Большинство студентов ничего не понимали в сельском хозяйстве, и наша помощь в лучшем случае была безвредна. Кроме того, эти кампании прерывали наши занятия, и в конце семестра приходилось работать с удвоенной силой, чтобы наверстать упущенное.
Помимо "картошки”, все студенты были обязаны принимать участие в выборах в Московский совет народных депутатов и в Верховный совет в качестве агитаторов и пропагандистов. Это входило в наши комсомольские обязанности. Выборы никого не интересовали, и нашим долгом было убедить своих подопечных как можно раньше опустить бюллетени и, по возможности, добиться стопроцентного участия жителей в выборах, на этом настаивала партия. Некоторые только ухмылялись в ответ на наши уговоры: какая разница, все равно ведь выберут всех, кого назначили. Мы пытались убедить их, что кандидаты — самые лучшие люди, они прекрасно справятся с порученным им делом, а потому совершенно ни к чему выдвигать больше одного кандидата: не брать же нам пример с "гнилых буржуазных демократий”.

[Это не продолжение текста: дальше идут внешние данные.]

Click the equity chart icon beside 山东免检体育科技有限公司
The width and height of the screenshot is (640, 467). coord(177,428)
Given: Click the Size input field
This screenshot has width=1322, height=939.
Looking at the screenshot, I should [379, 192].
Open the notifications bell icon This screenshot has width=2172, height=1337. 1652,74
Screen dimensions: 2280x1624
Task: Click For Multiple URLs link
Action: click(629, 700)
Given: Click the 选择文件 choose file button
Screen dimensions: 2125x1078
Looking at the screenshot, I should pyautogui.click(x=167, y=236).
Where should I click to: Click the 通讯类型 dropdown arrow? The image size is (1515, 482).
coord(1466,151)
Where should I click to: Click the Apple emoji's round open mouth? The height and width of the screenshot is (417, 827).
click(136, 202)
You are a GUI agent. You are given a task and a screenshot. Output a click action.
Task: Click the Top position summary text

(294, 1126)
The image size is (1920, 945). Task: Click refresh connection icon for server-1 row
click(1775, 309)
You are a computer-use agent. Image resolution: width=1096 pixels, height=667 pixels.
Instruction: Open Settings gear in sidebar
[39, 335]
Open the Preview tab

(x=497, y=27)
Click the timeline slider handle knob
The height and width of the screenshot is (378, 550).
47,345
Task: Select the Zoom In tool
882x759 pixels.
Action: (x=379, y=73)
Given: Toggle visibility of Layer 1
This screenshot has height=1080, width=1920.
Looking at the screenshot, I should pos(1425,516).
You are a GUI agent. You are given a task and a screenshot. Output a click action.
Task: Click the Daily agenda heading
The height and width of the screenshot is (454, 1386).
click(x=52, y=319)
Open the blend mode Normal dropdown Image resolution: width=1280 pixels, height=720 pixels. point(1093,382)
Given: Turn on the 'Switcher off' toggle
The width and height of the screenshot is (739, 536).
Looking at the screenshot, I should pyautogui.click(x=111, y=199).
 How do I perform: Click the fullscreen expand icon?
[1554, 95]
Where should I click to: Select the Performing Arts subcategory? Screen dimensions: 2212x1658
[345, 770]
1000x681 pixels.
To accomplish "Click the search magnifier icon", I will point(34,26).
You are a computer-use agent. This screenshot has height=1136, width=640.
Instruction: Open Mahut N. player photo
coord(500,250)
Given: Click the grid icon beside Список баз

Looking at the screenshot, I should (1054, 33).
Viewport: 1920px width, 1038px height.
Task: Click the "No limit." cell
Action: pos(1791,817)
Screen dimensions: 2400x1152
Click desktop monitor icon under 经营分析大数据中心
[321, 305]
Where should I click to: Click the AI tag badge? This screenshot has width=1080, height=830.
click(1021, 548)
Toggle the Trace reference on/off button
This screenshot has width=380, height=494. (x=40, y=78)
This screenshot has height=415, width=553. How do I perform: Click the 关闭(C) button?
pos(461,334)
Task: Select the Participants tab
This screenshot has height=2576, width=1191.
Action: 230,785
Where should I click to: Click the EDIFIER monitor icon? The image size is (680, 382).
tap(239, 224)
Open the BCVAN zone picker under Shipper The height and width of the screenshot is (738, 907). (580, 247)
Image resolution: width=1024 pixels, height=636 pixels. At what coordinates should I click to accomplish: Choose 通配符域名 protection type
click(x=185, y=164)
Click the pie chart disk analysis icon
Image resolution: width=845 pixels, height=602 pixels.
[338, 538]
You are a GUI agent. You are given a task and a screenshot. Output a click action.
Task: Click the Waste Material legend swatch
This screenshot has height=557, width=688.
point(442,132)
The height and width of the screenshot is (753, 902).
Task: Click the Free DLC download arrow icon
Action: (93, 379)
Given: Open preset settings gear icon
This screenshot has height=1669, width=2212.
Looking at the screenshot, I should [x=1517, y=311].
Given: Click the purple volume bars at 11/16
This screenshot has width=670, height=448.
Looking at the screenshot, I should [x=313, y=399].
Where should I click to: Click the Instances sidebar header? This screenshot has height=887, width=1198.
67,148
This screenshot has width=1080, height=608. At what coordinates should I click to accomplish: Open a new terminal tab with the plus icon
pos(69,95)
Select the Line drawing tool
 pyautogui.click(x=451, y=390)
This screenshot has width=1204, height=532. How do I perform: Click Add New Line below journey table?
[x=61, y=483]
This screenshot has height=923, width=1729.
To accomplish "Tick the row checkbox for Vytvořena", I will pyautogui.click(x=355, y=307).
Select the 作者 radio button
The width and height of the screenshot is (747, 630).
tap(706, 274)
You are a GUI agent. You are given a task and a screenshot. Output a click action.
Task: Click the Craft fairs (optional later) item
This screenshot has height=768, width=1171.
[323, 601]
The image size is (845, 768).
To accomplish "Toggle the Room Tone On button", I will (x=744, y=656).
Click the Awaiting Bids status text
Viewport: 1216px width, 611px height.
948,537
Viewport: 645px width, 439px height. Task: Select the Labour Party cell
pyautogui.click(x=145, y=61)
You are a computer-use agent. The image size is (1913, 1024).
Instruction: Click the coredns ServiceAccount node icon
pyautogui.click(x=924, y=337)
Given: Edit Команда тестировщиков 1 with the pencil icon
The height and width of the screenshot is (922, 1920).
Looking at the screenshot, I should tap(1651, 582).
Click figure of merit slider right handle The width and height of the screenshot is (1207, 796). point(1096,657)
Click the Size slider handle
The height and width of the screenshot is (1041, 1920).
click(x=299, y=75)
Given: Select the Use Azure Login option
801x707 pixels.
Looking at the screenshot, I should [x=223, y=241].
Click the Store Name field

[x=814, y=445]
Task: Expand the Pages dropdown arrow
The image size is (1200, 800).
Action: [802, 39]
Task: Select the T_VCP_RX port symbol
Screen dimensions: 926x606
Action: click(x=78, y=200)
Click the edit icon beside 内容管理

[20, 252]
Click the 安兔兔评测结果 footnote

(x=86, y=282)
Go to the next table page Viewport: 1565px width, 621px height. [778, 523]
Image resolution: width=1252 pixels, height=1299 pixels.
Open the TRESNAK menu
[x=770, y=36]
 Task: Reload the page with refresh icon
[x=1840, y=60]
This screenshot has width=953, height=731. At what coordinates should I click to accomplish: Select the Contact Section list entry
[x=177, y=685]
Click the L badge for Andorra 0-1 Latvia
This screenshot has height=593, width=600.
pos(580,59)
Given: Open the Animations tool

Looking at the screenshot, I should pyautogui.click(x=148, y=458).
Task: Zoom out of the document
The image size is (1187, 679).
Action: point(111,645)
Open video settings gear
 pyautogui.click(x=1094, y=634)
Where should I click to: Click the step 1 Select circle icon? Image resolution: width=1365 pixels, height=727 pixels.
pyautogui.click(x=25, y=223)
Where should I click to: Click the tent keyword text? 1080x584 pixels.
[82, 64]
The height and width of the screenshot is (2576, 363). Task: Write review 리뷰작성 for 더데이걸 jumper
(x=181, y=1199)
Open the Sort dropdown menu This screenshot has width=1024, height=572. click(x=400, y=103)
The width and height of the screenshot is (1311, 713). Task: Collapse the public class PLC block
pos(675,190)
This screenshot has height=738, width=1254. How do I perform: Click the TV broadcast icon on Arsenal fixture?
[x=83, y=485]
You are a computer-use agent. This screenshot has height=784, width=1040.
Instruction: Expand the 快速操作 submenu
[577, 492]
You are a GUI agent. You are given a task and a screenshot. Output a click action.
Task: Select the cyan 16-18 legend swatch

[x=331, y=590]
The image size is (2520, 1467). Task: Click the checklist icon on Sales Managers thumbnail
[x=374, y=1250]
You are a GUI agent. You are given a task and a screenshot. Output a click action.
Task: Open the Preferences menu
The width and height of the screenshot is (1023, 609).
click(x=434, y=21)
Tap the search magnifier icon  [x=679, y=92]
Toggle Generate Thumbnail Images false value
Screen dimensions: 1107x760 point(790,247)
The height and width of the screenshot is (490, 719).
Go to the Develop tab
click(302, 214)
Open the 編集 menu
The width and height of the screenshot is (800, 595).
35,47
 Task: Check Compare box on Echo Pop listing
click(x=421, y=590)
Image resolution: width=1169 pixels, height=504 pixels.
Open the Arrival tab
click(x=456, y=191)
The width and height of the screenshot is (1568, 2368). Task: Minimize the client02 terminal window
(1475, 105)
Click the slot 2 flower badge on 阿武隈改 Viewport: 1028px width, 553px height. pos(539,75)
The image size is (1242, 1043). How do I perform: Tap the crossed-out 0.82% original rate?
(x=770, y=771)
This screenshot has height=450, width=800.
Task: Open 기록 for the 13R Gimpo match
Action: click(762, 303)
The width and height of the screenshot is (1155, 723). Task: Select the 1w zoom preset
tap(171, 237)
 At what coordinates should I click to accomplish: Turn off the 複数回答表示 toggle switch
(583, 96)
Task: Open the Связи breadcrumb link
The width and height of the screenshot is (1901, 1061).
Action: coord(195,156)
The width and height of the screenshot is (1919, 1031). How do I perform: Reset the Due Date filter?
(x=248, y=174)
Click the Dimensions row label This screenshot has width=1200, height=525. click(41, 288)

Я не понимал тогда, что и Верховный совет, и местные Советы — сами ничего не решают и существуют только для того, чтобы подтверждать уже принятые решения. Мне, как и другим студентам, казалось, что пассивность голосующих — результат их антиобщественной позиции, поэтому их необходимо воспитывать. Но многие вещи, на которые они жаловались, я понимал, ведь у меня тоже были свои проблемы, и я все с меньшей уверенностью отвечал на вопросы, которые они задавали мне как агитатору.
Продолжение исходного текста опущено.